En ce sens, une faiblesse à souligner serait sans doute celle d’avoir orienté le lecteur, par le titre, sur la piste de la formation à l’enseignement, alors que l’intitulé aurait eu avantage à évoquer plus vaste, voire à mieux traduire la réelle thèse traversant l’ensemble des chapitres, soit cette finalité éducative de développer un esprit critique chez l’individu en s’appuyant sur des savoirs issus des traditions sociales, philosophiques et critiques. Invariablement, en raison de ce qui est annoncé, on cherche à lier les textes à la formation des enseignants, lien qui, s’il apparaît tout de même évident dans plusieurs chapitres, demeure périphérique ou carrément laissé au lecteur dans d’autres. Cette distraction qui coûte peut-être une part de lectorat aux auteurs est fâcheuse puisque le livre recèle tellement plus que ce que le titre laisse présager, et ce qu’il dévoile, cette question de la place de la pensée critique dans l’éducation, voire dans le monde actuel, est d’un intérêt et d’une pertinence indéniables.

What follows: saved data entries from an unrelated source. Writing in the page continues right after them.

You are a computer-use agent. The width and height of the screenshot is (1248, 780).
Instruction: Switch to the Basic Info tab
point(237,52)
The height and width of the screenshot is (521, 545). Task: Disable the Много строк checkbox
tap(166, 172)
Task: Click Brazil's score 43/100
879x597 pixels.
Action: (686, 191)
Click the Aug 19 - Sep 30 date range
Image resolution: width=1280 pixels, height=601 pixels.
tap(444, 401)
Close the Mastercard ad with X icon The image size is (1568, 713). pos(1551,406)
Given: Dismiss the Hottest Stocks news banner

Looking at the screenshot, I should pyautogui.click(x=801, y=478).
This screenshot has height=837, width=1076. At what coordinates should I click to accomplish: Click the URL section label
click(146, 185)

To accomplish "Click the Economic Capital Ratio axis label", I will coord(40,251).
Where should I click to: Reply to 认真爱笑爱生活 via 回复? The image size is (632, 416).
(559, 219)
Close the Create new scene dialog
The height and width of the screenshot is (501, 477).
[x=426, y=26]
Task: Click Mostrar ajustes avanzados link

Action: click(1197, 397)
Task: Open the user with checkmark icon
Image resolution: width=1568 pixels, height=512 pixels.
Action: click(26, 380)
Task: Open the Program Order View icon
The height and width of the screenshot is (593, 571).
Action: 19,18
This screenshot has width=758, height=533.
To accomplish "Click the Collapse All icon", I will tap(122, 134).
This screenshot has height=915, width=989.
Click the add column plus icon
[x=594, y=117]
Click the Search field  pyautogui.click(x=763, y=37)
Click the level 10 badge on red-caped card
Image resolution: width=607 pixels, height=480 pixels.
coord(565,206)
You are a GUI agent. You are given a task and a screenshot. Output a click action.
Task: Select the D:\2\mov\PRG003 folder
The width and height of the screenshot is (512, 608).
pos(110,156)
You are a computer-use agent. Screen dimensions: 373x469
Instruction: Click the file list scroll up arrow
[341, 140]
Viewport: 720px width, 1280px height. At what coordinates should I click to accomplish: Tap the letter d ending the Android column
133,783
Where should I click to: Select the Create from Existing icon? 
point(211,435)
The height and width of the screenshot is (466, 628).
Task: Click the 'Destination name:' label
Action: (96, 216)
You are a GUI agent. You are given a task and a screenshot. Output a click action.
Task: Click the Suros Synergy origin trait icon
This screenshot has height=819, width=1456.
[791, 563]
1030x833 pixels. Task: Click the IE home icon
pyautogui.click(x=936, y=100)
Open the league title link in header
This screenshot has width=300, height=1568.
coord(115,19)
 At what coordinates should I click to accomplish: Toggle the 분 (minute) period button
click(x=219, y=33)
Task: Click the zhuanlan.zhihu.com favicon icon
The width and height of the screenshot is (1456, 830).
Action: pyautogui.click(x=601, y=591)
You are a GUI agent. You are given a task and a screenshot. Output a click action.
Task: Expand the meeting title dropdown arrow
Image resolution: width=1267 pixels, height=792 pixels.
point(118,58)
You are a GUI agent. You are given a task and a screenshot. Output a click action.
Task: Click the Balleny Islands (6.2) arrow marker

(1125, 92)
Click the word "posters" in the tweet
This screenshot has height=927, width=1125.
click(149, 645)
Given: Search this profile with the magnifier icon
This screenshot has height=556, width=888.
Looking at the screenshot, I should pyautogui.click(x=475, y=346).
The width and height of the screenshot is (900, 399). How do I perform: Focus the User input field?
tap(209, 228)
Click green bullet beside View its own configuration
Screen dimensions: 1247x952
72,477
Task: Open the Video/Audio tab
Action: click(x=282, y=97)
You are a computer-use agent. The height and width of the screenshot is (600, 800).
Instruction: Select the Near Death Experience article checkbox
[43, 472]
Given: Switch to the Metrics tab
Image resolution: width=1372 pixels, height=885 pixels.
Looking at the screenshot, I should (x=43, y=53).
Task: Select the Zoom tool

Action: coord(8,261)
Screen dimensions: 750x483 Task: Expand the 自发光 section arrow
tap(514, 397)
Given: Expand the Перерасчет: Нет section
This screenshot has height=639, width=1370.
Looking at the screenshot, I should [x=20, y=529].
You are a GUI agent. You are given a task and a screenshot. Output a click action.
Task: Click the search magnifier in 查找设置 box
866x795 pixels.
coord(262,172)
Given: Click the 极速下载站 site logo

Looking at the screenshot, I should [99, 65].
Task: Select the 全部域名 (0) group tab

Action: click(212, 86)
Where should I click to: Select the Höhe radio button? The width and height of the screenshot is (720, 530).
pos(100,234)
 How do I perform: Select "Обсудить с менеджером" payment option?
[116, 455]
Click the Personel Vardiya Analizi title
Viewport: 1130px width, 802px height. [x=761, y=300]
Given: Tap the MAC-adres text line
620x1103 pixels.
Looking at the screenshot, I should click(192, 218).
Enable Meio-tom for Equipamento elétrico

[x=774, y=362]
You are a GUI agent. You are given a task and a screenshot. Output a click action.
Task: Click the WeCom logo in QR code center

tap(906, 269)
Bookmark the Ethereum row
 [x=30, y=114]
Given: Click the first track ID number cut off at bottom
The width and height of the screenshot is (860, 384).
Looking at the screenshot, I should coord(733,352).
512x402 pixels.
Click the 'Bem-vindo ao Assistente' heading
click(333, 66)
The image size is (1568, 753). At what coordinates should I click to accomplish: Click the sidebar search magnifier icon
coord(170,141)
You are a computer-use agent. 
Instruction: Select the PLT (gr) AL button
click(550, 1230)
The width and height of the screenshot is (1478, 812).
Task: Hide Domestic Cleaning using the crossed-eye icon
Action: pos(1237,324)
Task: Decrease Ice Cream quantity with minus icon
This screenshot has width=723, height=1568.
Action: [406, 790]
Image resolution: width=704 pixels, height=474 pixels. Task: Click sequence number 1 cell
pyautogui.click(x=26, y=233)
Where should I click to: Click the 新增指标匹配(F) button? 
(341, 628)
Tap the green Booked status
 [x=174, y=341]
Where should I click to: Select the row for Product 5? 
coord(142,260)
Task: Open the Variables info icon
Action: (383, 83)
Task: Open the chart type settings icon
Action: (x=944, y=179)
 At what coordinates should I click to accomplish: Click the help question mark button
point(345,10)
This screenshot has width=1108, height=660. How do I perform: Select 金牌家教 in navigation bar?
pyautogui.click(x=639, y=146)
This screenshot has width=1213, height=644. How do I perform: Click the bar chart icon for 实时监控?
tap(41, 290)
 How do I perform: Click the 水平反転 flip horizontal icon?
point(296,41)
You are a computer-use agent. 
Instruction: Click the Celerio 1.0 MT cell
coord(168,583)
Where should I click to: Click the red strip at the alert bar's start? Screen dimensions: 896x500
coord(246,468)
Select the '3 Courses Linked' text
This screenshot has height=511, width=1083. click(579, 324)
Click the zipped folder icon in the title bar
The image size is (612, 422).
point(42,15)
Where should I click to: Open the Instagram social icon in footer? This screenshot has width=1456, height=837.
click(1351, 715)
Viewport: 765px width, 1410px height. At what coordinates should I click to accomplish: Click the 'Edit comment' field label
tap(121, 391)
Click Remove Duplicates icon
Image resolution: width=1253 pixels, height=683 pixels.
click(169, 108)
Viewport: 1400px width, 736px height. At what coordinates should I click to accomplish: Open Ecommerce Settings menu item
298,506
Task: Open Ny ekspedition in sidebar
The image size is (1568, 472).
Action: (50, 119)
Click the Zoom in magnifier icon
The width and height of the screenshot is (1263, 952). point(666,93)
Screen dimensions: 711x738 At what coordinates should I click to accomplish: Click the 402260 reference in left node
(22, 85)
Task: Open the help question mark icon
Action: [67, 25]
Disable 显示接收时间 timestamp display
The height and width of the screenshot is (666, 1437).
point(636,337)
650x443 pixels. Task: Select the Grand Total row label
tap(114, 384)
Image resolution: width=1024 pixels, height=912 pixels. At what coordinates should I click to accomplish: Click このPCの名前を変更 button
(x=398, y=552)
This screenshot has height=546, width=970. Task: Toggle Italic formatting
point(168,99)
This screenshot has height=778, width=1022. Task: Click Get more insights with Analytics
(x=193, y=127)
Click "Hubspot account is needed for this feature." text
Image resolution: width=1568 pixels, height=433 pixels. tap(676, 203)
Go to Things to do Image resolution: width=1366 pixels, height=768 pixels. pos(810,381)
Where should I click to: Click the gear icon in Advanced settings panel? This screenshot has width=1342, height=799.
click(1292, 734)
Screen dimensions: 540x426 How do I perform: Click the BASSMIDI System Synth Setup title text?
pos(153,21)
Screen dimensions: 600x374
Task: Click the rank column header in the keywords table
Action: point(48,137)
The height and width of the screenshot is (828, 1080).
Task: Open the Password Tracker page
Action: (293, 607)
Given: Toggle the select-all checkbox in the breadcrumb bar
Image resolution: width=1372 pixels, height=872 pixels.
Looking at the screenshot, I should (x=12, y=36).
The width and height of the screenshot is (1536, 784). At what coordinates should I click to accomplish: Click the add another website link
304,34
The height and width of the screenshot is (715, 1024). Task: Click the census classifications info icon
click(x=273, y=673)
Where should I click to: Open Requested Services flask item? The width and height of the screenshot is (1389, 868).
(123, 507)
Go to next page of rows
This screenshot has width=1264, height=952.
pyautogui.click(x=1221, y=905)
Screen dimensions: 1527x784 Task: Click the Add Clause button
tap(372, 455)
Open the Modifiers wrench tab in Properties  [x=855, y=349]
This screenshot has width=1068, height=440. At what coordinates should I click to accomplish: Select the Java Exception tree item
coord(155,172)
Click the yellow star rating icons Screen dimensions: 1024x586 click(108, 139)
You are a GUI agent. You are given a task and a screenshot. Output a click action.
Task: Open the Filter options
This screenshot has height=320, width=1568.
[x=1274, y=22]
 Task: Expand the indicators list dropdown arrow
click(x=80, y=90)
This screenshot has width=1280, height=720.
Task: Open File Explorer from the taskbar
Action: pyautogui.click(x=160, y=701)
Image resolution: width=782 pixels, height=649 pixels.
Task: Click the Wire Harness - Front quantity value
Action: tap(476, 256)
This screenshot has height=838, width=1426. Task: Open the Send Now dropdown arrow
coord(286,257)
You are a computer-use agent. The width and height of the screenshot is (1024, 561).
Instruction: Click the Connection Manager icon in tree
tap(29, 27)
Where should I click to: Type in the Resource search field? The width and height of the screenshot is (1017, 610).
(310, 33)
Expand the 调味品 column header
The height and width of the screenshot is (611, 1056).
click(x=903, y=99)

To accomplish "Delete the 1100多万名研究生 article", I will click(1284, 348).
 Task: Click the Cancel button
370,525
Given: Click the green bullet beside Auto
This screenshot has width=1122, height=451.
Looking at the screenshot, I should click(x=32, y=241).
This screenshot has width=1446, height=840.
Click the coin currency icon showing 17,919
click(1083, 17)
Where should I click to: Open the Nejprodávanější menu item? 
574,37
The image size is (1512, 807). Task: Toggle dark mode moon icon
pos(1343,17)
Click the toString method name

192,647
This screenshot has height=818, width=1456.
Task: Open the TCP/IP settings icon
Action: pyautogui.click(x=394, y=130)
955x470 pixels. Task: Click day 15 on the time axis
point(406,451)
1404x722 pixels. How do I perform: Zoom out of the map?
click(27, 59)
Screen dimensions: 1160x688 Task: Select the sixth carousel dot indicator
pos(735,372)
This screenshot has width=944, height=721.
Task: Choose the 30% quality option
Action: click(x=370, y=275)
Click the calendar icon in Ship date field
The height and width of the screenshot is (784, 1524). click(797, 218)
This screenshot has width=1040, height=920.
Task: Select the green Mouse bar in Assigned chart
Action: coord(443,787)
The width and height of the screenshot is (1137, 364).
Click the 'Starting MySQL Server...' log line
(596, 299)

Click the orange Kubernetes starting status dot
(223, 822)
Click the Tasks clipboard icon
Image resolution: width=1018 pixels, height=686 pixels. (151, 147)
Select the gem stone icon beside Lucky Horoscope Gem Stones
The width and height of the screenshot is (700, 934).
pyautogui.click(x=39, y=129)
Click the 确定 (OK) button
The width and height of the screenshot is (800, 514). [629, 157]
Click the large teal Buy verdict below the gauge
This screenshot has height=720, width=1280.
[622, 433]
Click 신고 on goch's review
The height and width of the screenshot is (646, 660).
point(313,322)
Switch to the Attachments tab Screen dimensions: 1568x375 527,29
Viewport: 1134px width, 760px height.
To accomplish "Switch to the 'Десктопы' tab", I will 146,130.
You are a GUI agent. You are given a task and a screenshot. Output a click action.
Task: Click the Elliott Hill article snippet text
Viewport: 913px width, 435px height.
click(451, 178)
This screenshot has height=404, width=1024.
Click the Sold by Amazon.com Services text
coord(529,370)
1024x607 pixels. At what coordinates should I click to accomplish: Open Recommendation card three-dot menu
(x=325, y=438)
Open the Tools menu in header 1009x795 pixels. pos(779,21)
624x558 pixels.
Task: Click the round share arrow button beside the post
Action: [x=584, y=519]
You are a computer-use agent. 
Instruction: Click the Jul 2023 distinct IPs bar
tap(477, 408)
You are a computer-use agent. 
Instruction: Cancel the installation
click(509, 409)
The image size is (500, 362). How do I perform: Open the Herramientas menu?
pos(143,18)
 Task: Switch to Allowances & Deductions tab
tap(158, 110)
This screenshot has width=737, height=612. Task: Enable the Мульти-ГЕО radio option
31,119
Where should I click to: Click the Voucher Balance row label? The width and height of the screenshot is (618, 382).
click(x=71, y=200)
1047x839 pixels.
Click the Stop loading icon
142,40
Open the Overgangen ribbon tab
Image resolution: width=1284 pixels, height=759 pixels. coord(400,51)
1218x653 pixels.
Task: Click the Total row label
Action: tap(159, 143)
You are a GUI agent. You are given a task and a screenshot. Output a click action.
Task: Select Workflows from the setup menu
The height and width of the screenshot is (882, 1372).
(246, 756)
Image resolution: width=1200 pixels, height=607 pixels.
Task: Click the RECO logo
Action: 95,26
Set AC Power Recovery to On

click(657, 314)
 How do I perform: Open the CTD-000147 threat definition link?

Cette pertinence s’avère d’ailleurs selon nous la plus grande force et l’utilité première de l’ouvrage. Peut-être est-ce en partie parce que nous nous accordons avec la thèse et l’orientation du livre, mais le point de vue défendu, ce qui est évoqué à travers les chapitres, mérite à notre sens de l’être. Ces questions doivent être posées et si les auteurs les soulèvent parfois sur un ton éditorialiste et critique auquel la documentation scientifique ne nous habitue pas, ce ton n’en demeure pas moins juste et conséquent à l’importance des problématiques en jeu. Que souhaitons-nous offrir aux jeunes enseignants comme outils, comme réflexivité, comme connaissance du monde dans lequel ils seront appelés à remplir leur importante fonction de «passeurs culturels»? Par quels enseignants et quel enseignement exigeons-nous que les élèves soient accompagnés? Quelles finalités voulons-nous donner au système éducatif? Nous contenterons-nous de «fonctionnaliser» l’éducation et l’enseignement en occultant ce qui n’apparaît ni utile ni fertile à court terme, en n’axant que sur l’obtention de résultats immédiats? Ou parierons-nous plutôt sur le développement, le déploiement et l’usage d’un esprit critique qui prend plus de temps à mûrir, mais qui se veut plein de promesses? Simard évoque, dans son texte, le vers de Malherbe «les fruits ne passeront pas la promesse des fleurs» (p. 128) afin d’illustrer le constat que le souhait de former des professionnels cultivés ne s’est pas réellement concrétisé. Nous usons à notre tour de ce vers en faisant ressortir une question émanant de l’ensemble du livre: souhaitons-nous, en tant que société, seulement voir des fleurs, ou avons-nous aussi la patience de laisser venir à point des fruits?

Toutes ces interrogations portées par le collectif sont à notre sens d’une actualité criante. Alors que Tardif attire notre attention sur la «détérioration grandissante des conditions d’enseignement et d’apprentissage au sein de l’école québécoise» (p. 99), qui à elle seule pourrait justifier l’urgence des questionnements et l’injonction au changement avancées par l’ouvrage, Robichaud infère qu’en fin de compte, en choisissant d’évacuer de la formation à l’enseignement et de l’éducation ce qui pourrait permettre le développement d’esprits critiques (les savoirs et méthodes issus des sciences sociales, de la philosophie et des théories critiques), «ce sont [les enfants et les élèves] que nous jugeons indignes d’enseignants et d’enseignantes formés à la pensée critique» (p. 44). Et si nous considérons ainsi indignes les élèves, n’est-ce pas nous tous, en tant que société, que nous estimons aussi indignes?